**MATERIAL TO PROCESS**

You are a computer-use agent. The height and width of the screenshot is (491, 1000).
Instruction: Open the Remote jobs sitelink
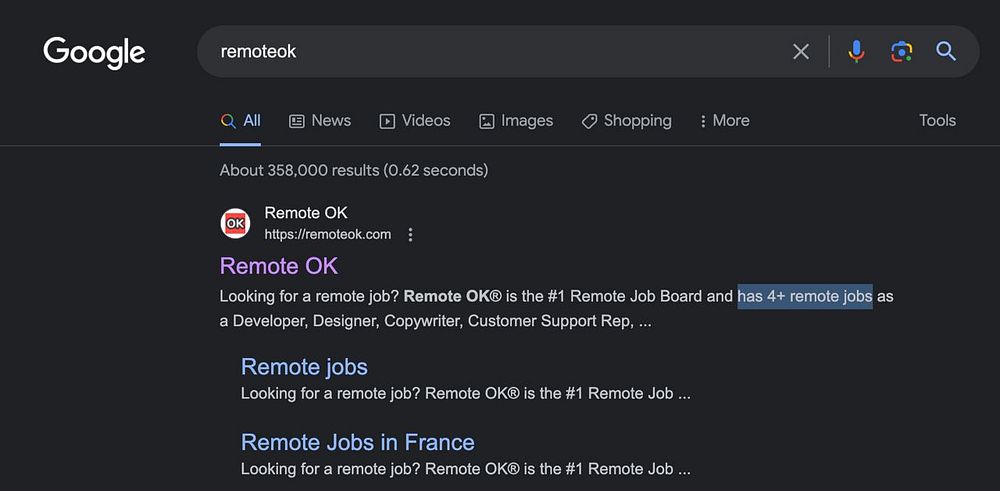pyautogui.click(x=304, y=367)
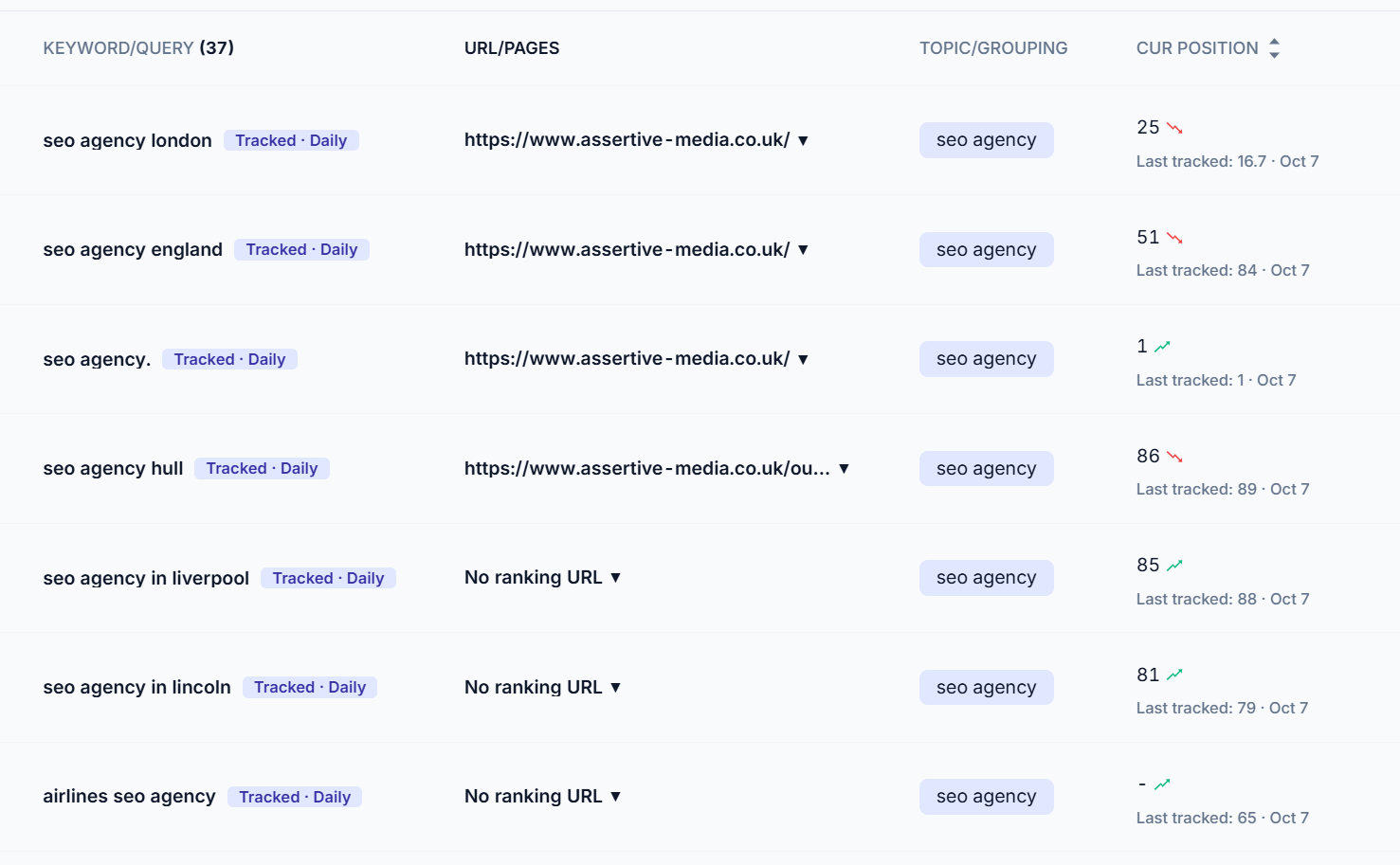
Task: Click downward trend icon beside position 25
Action: (x=1174, y=128)
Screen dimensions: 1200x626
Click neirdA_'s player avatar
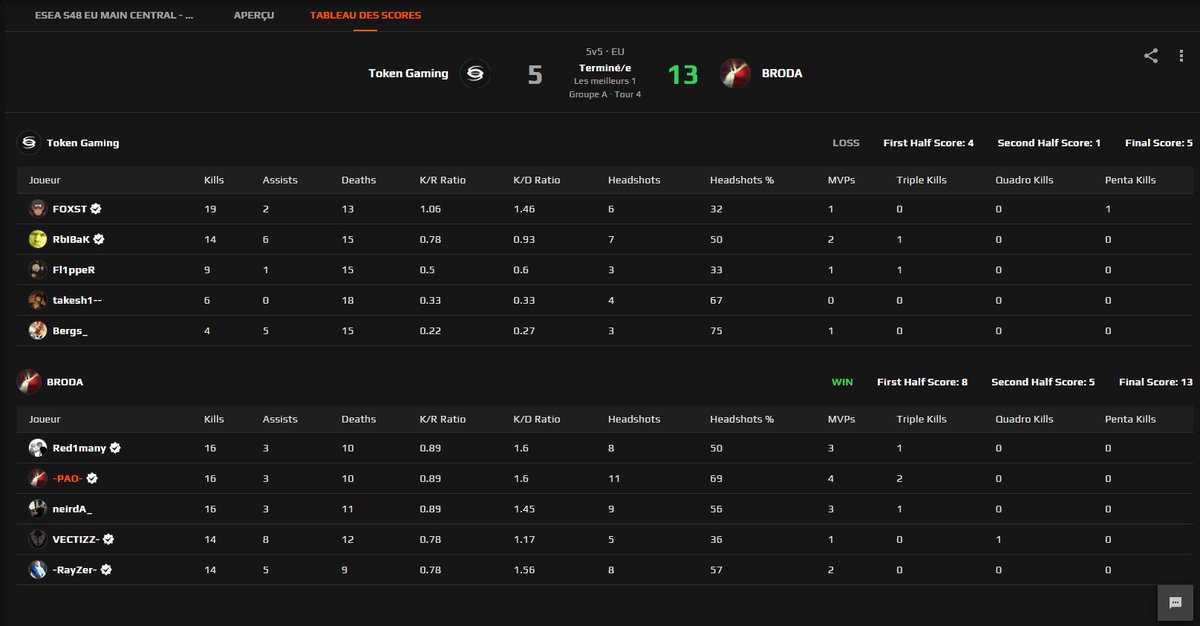tap(36, 509)
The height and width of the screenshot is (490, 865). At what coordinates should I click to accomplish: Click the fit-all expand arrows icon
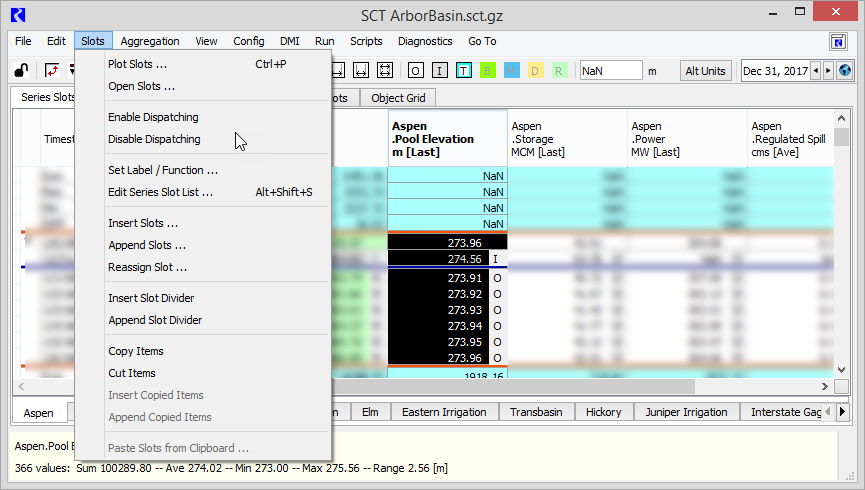[x=385, y=71]
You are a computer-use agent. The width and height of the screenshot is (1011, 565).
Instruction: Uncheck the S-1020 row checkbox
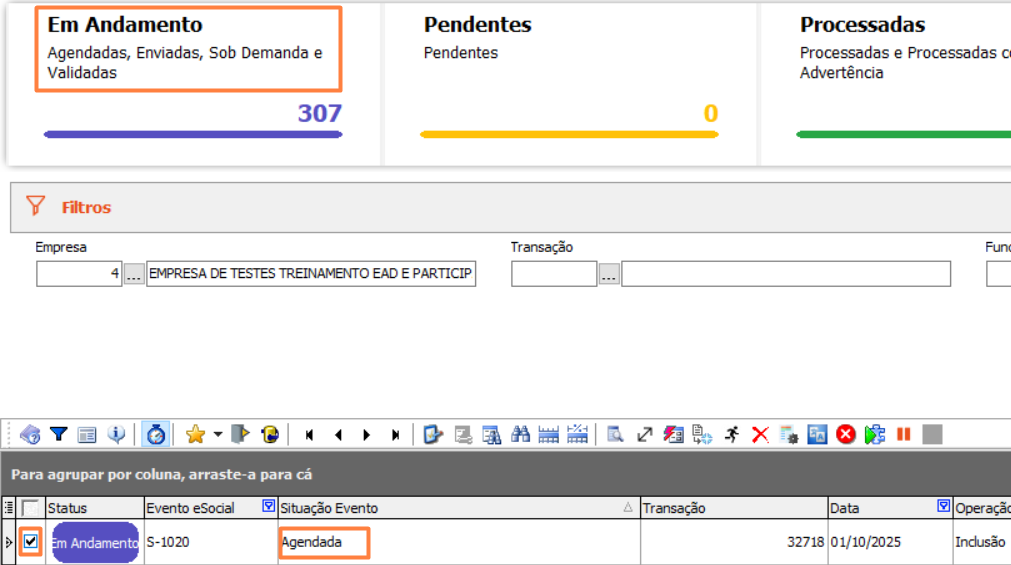(x=31, y=542)
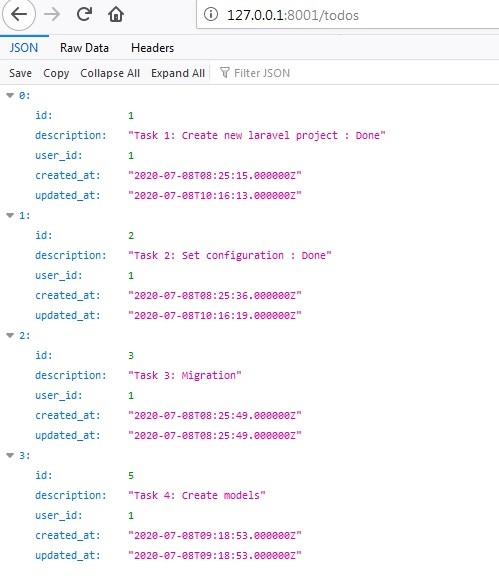
Task: Click the filter funnel icon
Action: (x=224, y=72)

**REQUIRED WORK**
Repeat all the records above exactly, leaving out any pictures.

**YOUR SOLUTION**
You are a computer-use agent. The height and width of the screenshot is (491, 1000).
Instruction: Open the Remote jobs sitelink
pyautogui.click(x=304, y=367)
Task: Click downward trend icon beside position 25
Action: (x=1174, y=128)
Screen dimensions: 1200x626
Click neirdA_'s player avatar
tap(36, 509)
The height and width of the screenshot is (490, 865). At what coordinates should I click to accomplish: Click the fit-all expand arrows icon
[x=385, y=71]
You are a computer-use agent. The width and height of the screenshot is (1011, 565).
Instruction: Uncheck the S-1020 row checkbox
(x=31, y=542)
Task: Click the filter funnel icon
Action: (x=224, y=72)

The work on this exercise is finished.